- Ebrahimabad-e Bala Joveyn Location within Iran
- Coordinates: 36°36′23″N 57°39′57″E﻿ / ﻿36.60639°N 57.66583°E
- Country: Iran
- Province: Razavi Khorasan
- County: Joveyn
- District: Atamalek
- Rural District: Zarrin

Population (2016)
- • Total: 98
- Time zone: UTC+3:30 (IRST)

= Ebrahimabad-e Bala Joveyn =

Village in Razavi Khorasan province, Iran

Ebrahimabad-e Bala Joveyn (ابراهيم ابادبالاجوين) (Note: Also romanized as Ebrāhīmābād-e Bālā Joveyn, Ebrahimabad-e Bala Jowayin, and Ebrāhīmābād-e Bālā Jowayin; also known as Bāqeyrī, Ebrāhīmābād, and Ibrāhīmābād) is a village in Zarrin Rural District of Atamalek District in Joveyn County, Razavi Khorasan province, Iran.

==Demographics==
===Population===
At the time of the 2006 National Census, the village's population was 88 in 31 households, when it was in Hokmabad Rural District of the former Joveyn District in Sabzevar County.
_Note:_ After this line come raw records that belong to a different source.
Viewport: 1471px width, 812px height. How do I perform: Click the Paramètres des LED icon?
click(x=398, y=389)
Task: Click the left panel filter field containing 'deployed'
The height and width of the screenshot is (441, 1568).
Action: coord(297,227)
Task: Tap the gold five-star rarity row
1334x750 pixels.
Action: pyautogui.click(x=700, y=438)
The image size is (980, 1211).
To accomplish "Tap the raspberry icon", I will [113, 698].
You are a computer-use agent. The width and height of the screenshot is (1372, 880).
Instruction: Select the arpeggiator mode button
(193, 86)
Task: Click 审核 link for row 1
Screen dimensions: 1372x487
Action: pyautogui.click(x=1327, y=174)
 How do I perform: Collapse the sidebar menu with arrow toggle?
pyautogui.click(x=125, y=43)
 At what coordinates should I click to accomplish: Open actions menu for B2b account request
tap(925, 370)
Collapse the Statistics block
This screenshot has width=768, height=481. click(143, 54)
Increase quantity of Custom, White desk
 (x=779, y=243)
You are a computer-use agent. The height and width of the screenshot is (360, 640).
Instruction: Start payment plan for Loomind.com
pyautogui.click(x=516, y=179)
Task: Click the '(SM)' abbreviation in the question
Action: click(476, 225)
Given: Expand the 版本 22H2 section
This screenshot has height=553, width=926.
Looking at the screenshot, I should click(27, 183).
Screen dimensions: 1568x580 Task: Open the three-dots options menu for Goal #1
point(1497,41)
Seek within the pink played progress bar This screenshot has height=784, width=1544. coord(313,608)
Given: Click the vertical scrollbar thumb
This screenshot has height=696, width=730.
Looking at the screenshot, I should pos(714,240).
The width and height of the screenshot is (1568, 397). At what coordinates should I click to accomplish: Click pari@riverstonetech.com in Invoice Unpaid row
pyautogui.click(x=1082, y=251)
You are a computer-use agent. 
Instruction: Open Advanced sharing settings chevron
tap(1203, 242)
The following census in 2011 counted 78 people in 26 households, by which time the district had been separated from the county in the establishment of Joveyn County. The rural district was transferred to the new Atamalek District, and Ebrahimabad-e Bala Joveyn was transferred to Zarrin Rural District created in the same district. The 2016 census measured the population of the village as 98 people in 39 households.